> _Problem to solve_: Every line from the one containing "Click the Image Gallery title" to the end of the records below must be copied exactly, and no pictures may be included.

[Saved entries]
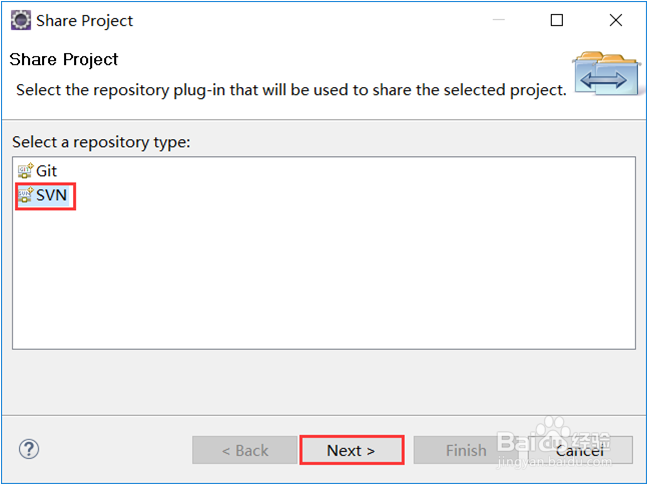Click the disabled Finish button
This screenshot has width=648, height=485.
point(466,450)
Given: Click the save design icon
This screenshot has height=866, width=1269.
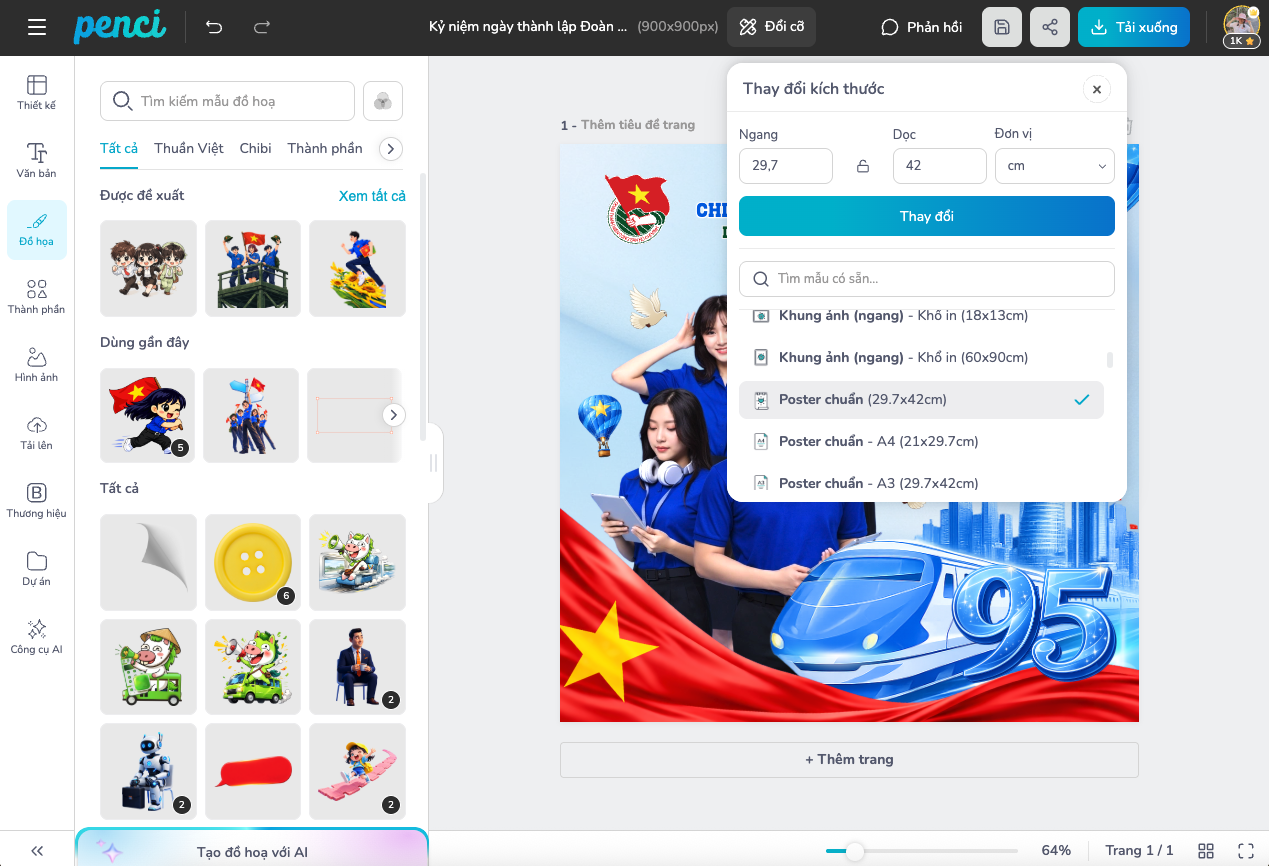Looking at the screenshot, I should (x=1002, y=27).
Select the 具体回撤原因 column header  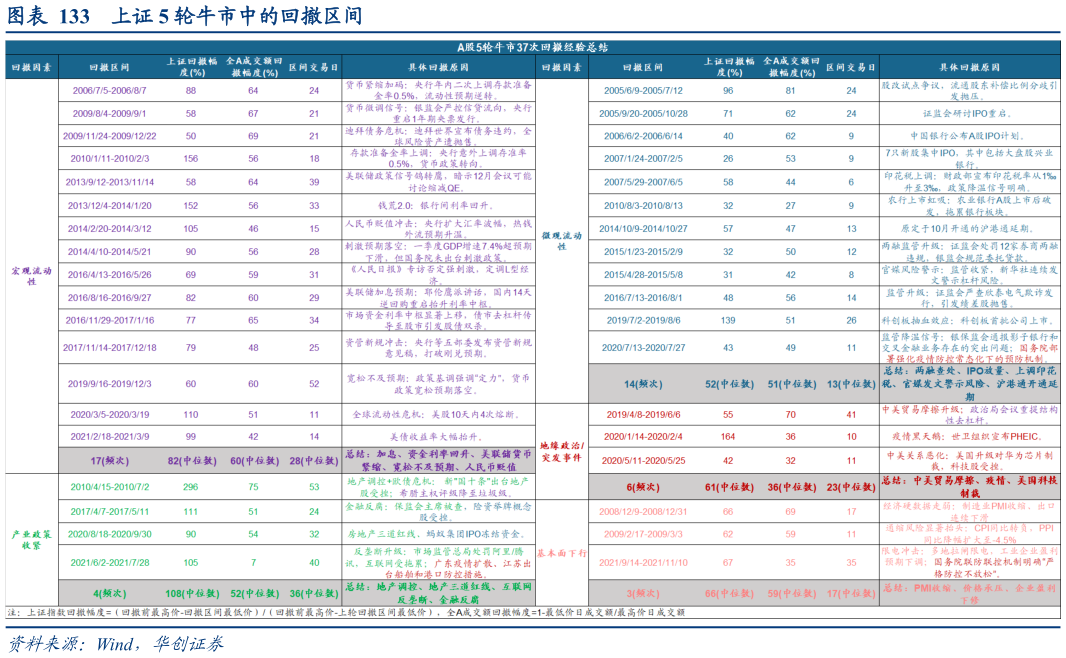pos(430,68)
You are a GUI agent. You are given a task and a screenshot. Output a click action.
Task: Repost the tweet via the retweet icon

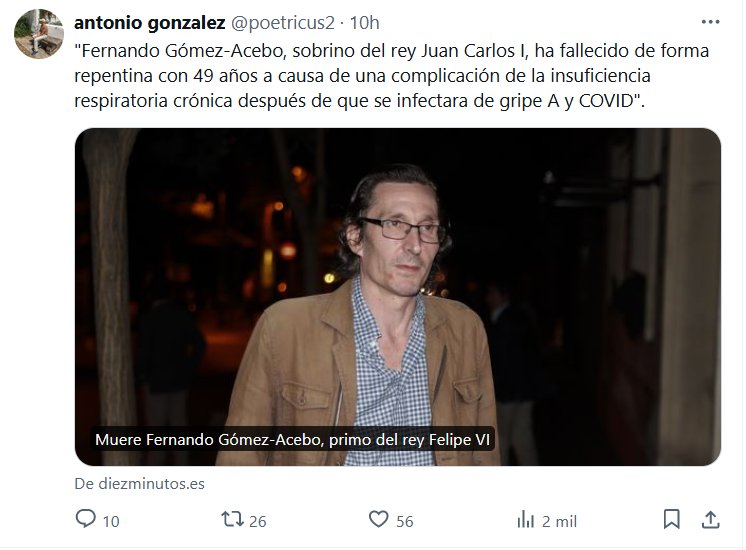233,519
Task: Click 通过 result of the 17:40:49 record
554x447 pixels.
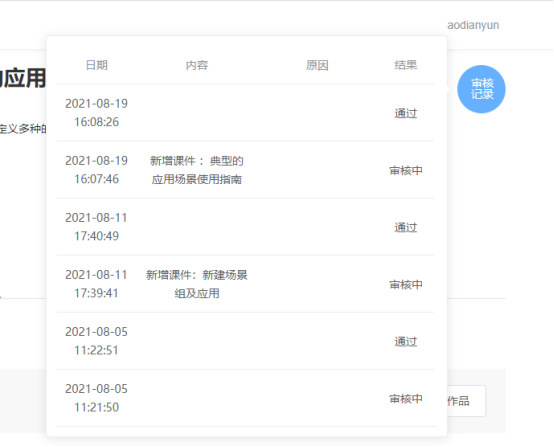Action: [406, 228]
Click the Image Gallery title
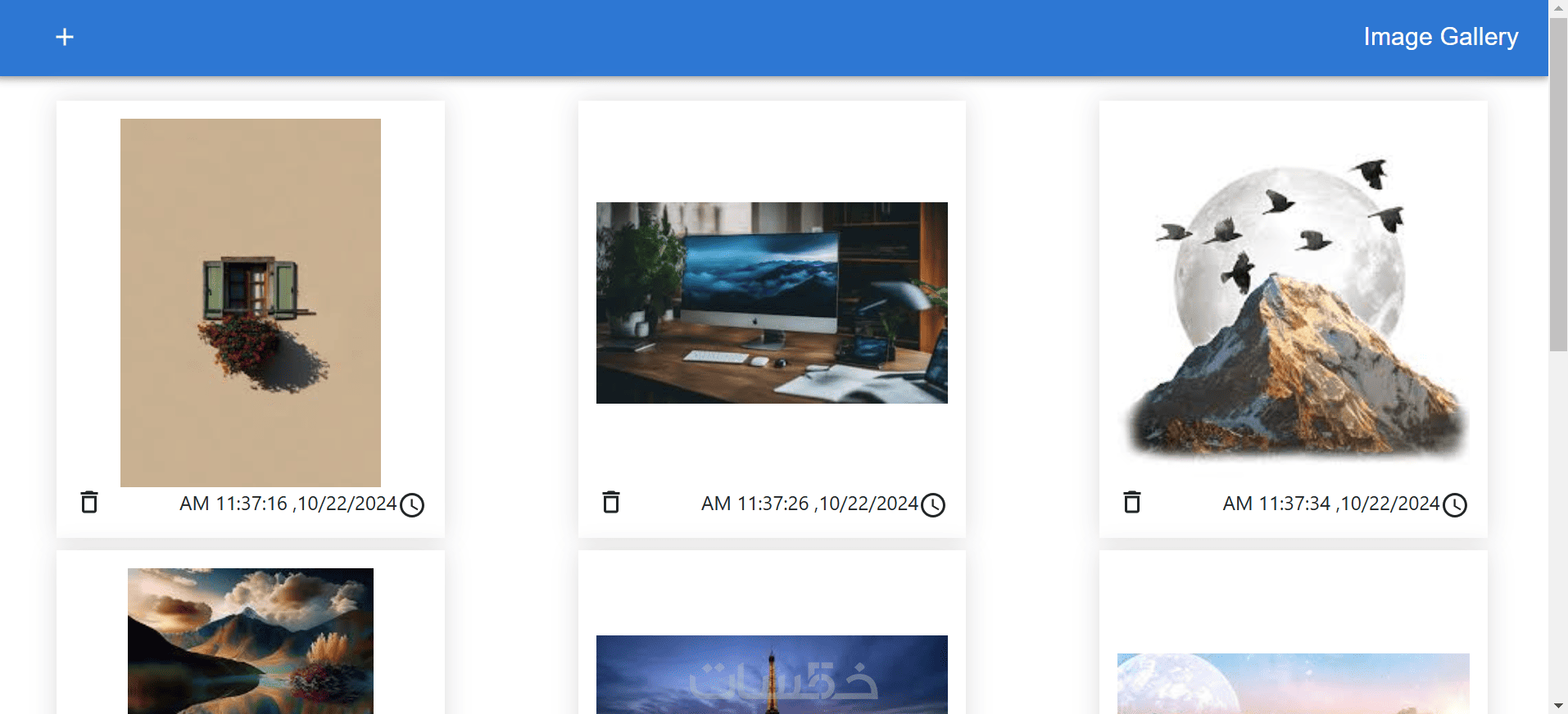This screenshot has height=714, width=1568. point(1441,37)
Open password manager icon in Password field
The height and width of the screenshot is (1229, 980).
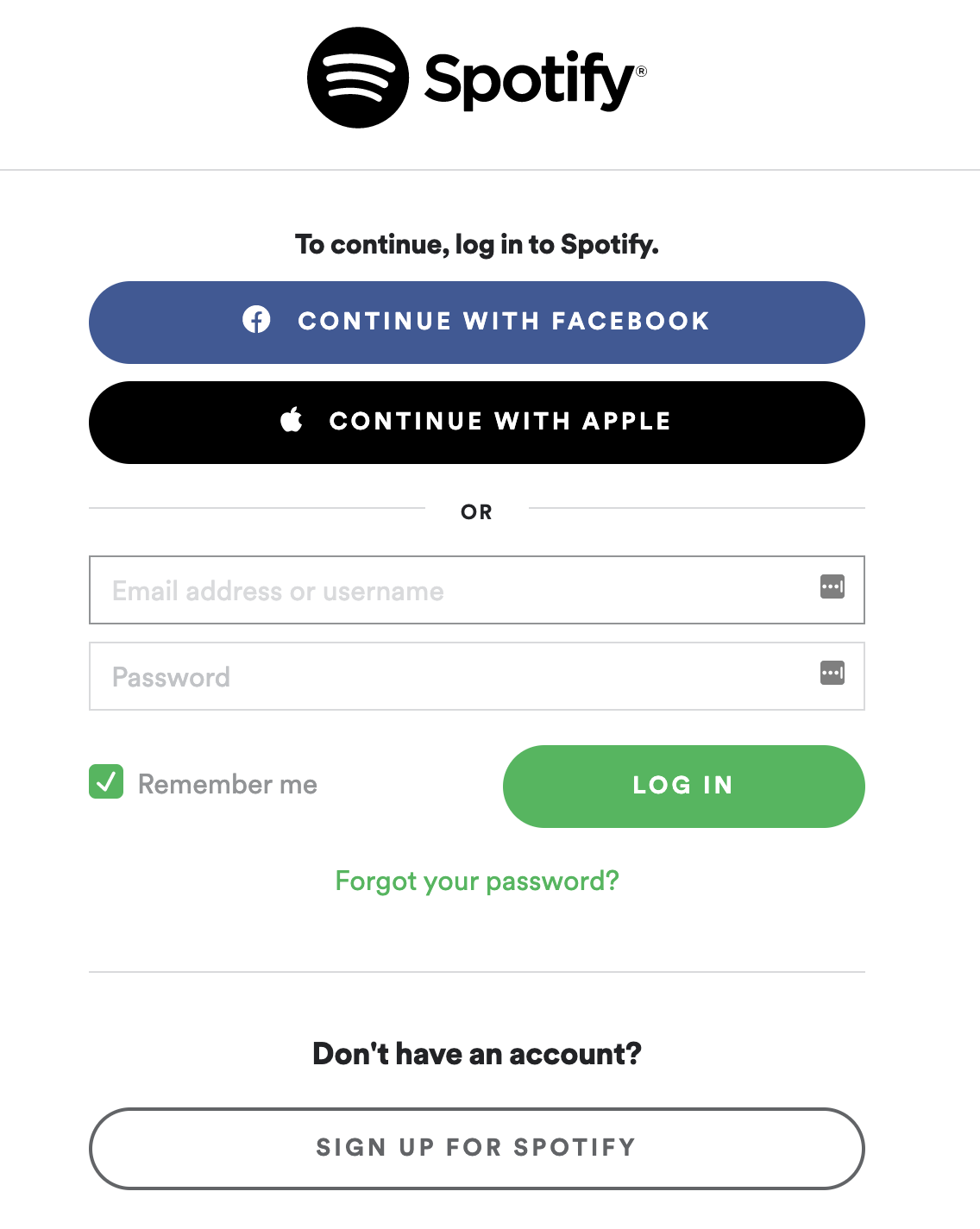click(832, 673)
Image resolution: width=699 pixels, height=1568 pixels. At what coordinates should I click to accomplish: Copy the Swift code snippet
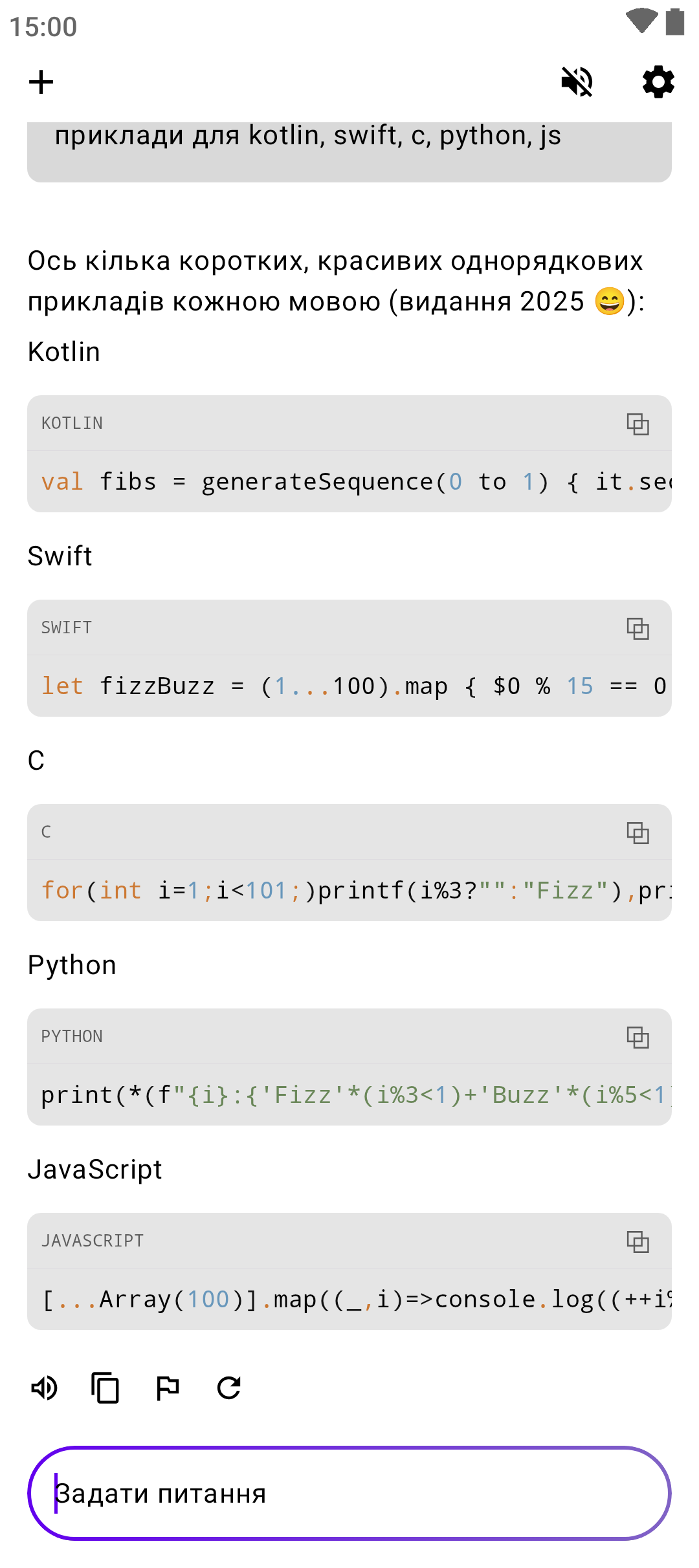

> _Problem solution_:
Click the Image Gallery title
This screenshot has height=714, width=1568. point(1441,37)
Open password manager icon in Password field
The height and width of the screenshot is (1229, 980).
click(832, 673)
Image resolution: width=699 pixels, height=1568 pixels. At what coordinates should I click to accomplish: Copy the Swift code snippet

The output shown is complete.